I realize our range of options as individuals is limited, but signing onto supernatural or fatalistic belief systems is a conscious act that gives one a pass on the need to actually get involved.
FirstLight
(13,364 posts)My fatalism doesn't abdicate me of responsibility, it's just a realization that even though I have my own personal goals for trying to adapt and deal with the future, it probably won't help matters. But that doesn't mean I don't do shit...we recycle everything in our home, re-using containers, organic gardening and composting, canning, and trying to figure out new ways to get our energy needs met...all of which is not very easy when you rent and live on a fixed income.

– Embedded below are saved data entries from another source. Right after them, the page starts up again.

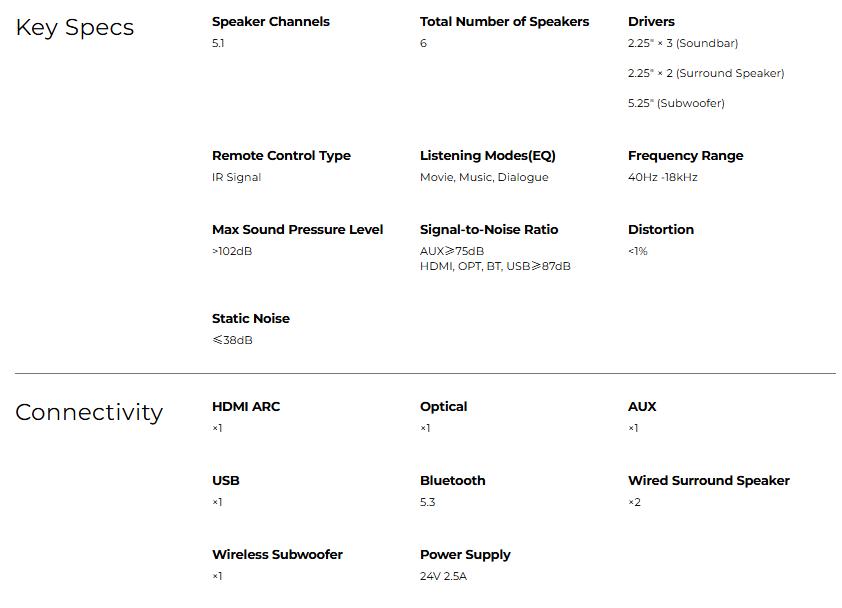The width and height of the screenshot is (842, 608).
Task: Click the Bluetooth connectivity label
Action: tap(452, 480)
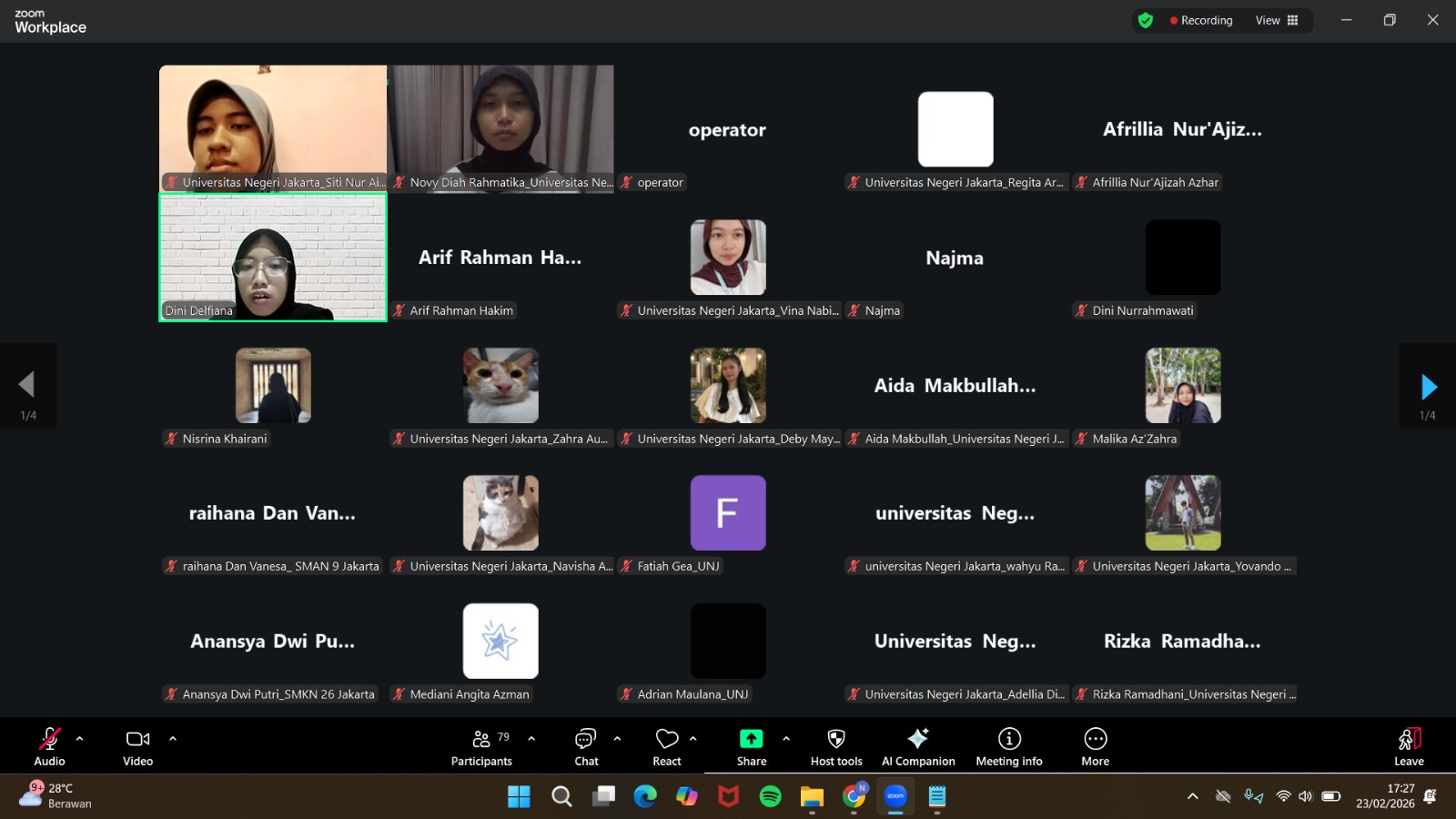Go to previous gallery page arrow
Screen dimensions: 1456x819
tap(27, 385)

Meanwhile, the PTB and corporate oil interests and agribusiness would all prefer that we just keep on driving this planet into dust. And they will have their way, until the ecosystem snaps back and cleans up some of our population and mess...see how that works?
kristopher
(29,798 posts)kristopher
(29,798 posts)By Joe Romm and Climate Guest Blogger on Apr 14, 2013 at 12:31 pm
Van Jones and I have an op-ed in The Miami Herald and many other McClatchy newspapers. I will have more on the moral dimensions of climate change in later posts.
Injustice anywhere is a threat to justice everywhere, wrote Martin Luther King Jr. from a Birmingham jail on April 16, 1963. We are caught in an inescapable network of mutuality, tied in a single garment of destiny.

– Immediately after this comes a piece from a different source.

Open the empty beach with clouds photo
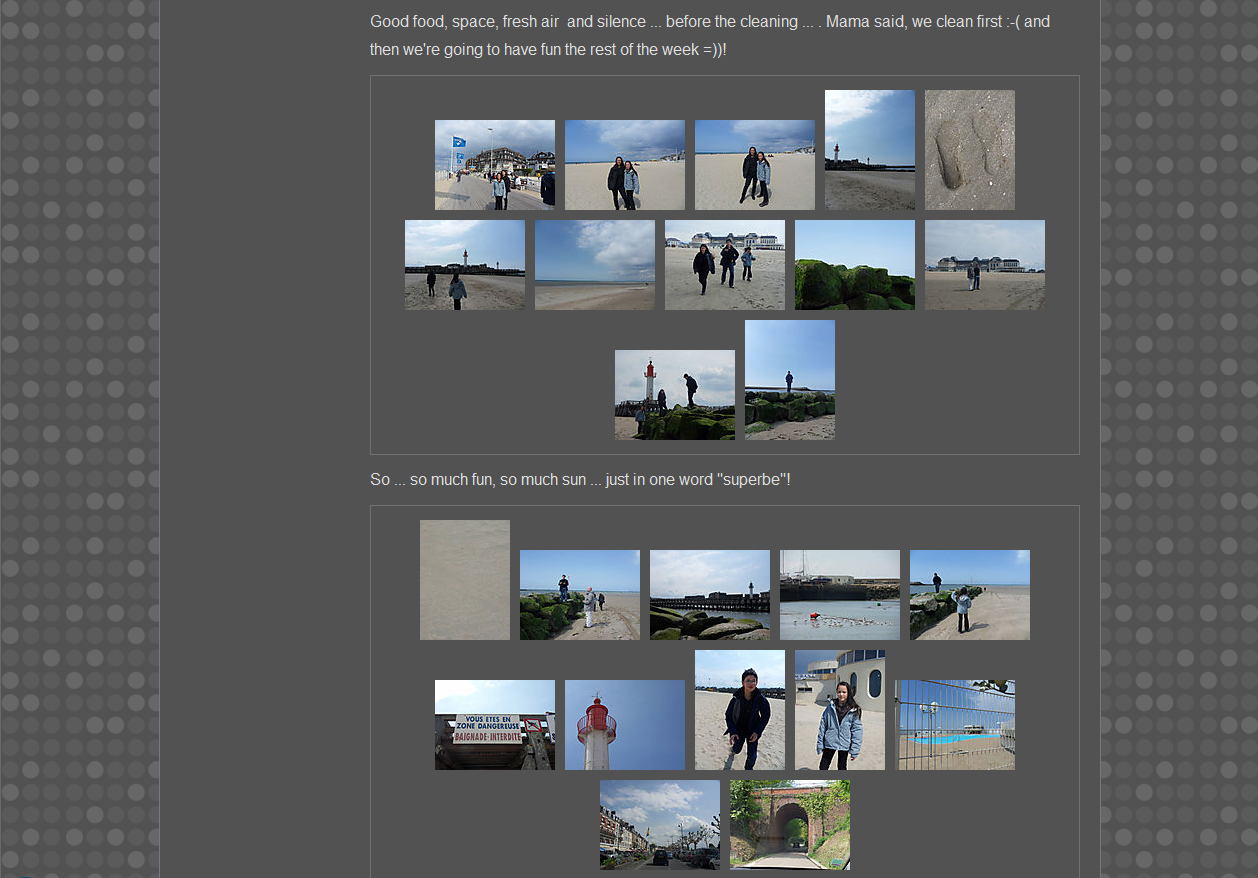(594, 265)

The Atlanta-based King was explaining why he was in prison for nonviolent demonstrations so far from home, responding to a critical public statement by eight Southern white religious leaders. His words are timeless and universal in part because King was a master of language but primarily because he viewed civil rights through a moral lens.
The greater the moral crisis, the more his words apply. The greatest moral crisis of our time is the threat posed to billions and generations yet unborn from unrestricted carbon pollution. Now more than ever, we are tied in a single garment of destiny, cloaked as a species in a protective climate that we are in the process of unraveling.
Many have criticized the demonstrations against the Keystone XL pipeline...
http://thinkprogress.org/climate/2013/04/14/1696191/martin-luther-kings-advice-to-climate-activists-2/
If not you, then who?
Nihil
(13,508 posts)> ... to discuss how to feed the nine billion people expected to be alive in 2050 ...
> ... the one billion people who are without food already and who will be hit hardest
> by climate change. They have no capacity to adapt.
i.e., there will not be nine billion people alive in 2050 as at least one billion of the
necessary progenitors will have died.
A self-solving problem. (Shame about the mess of the tidy-up afterwards though.)
stuntcat
(12,022 posts)and then the boom in industry helped get the food to everyone, including trillions of farmed animals we started eating tons more of. Now the result of all that will be mass starvation.
Well 40,000 people are already starving to death each day while farm animals are fed way more than would be needed to save their lives.
But that's my species!
GliderGuider
(21,088 posts)Little Normie Borlaug is no hero of mine - he helped create this toxic soup of a planet.
I guess the road to Hell really is paved with good intentions.